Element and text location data
□ □ □ □ □
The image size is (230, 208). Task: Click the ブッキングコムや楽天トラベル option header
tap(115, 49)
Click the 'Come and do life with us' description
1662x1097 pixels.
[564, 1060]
□ □ □ □ □
Could you render each line of the data above as one string in a JSON list, leaving out any blank lines?

[
  "The image size is (230, 208). Task: Click the ブッキングコムや楽天トラベル option header",
  "tap(115, 49)",
  "Click the 'Come and do life with us' description",
  "1662x1097 pixels.",
  "[564, 1060]"
]